Queer Utopias: A Queer Critique Project Jayden Chen, Scarlett Chen, Elizabeth Forrest, Ivy Tan, Wendy Wang

About Us

We are a group of students at Middlebury College creating this art portfolio inspired by and for Queer Critique. Our work touches on notable queer writers and theorists and we hope this project may translate, inspire, or teach something new about critical thinking through a queered lens. Through this intersectional exploration we hope to bring to light the complexity of gender, sex, power, and emotion.

Trans/Afro-Pessimism

Wenjin(Wendy) Wang

Digital painting

This piece portrays two figures, each with eyes closed and a single tear rolling down their cheek — one in the shape of the queer symbol, the other in the shape of the African continent, both tinted in pink. Taking away from C. Riley Snorton’s Black on Both Sides, the work aims to demonstrate the connection between Afro-pessimism and transness as both black and trans bodies are seen only as flesh in close proximity to death.

Queer Assemblage

Wenjin(Wendy) Wang

Digital collage

"Layered with cutouts of human figures of different race, age, and gender in motion walking around in a “Q” shape signaling “queer,” Queer Assemblage explores temporality, identity, and freedom through redefinition."

The piece creatively merges the literal meaning of “assemblage” with Jasbir K. Puar’s work “Queer Times, Queer Assemblages”’s definition of “assemblage” as a momentary, functional quasi-identity label that depends on particular situations, which is demonstrated through the collage of diverse human figure cutouts. The cutouts walk along the curve of the letter “Q,” seemingly trapped within the cyclical confines of the label “queer.” However, the dash of “Q” interrupts the circle, offering an avenue towards true freedom and escape embedded within the concept of “queer” that awaits discovery.

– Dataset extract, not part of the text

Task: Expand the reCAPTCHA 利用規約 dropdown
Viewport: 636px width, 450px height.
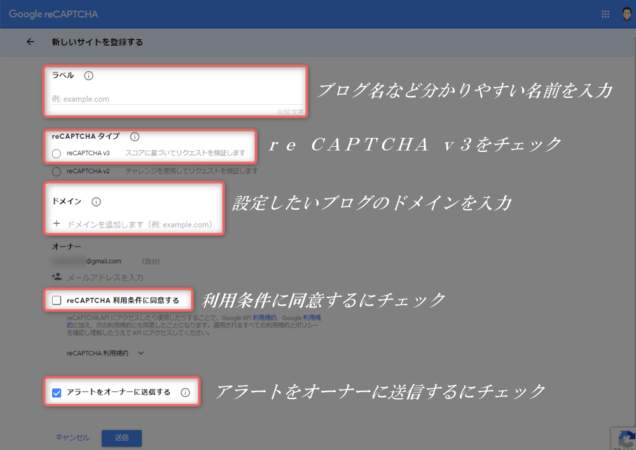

Selected visual elements sourced from nonscandinavia.com and thehomepagenetwork.com.

Title: A False Future

No Future Through the Child

Jayden Chen

Digital Painting

May Lee Edelman’s words echo in this piece. There is no future if we revere “the child”, for it is a false idol that has only been appropriated to marginalize sexual “others”. Even within the people the child supposedly stands for, it only oppresses and restricts. May reflection and thought come about to break the awe for a child that never was and perhaps consider Edelman’s solution: refuse to participate.

A Queer Utopia, One Flower at a Time

Jayden Chen

Paper media

These paper flowers are the part of a radical possibility for a queer utopia—a world where love is to be given freely, without condition or constraints. May each pale white flower serve to remind how everything is a blank slate and how meaning is meant to be held by the beholder, not dictated by tradition. Take a hand from José Esteban Muñoz’s work, and embrace a queer utopia that will never exist, for it serves as a guide to embrace selfless action.

The physical display is intended to empty. Whilst you may not be able to take a physical flower, I invite you to take a metaphorical one and continue this project by giving it to someone, whomever you may choose. Regardless of your choice, may you play with the idea that love is all encompassing and must not be selective to anyone.

Imagine a world where the bare minimum is not the ceiling, but the floor. A world where no one has to beg for bread or hurt upon the harmless. May the eventual empty vase not deject you for missing out, but serve as a reminder to refuse scarcity and carry the act forward on your own terms. Survival is not a privilege to be withheld, but a flower to be given, until every hand is full.

After all, everyone deserves flowers.

Collective Gallery in Nature, 2025

Elizabeth Forrest

Nightlife Drips, 2025

Ceramic

Manalansan expresses queer nightlight as,

“not just the opposite of daytime but rather a setting for the continuities and discontinuities of atmospheres, stories, and lives. In contrast to daytime, nights are often seen as realms of darkness, sinister secrets with hints of violence and evil” (Manalansan, 19).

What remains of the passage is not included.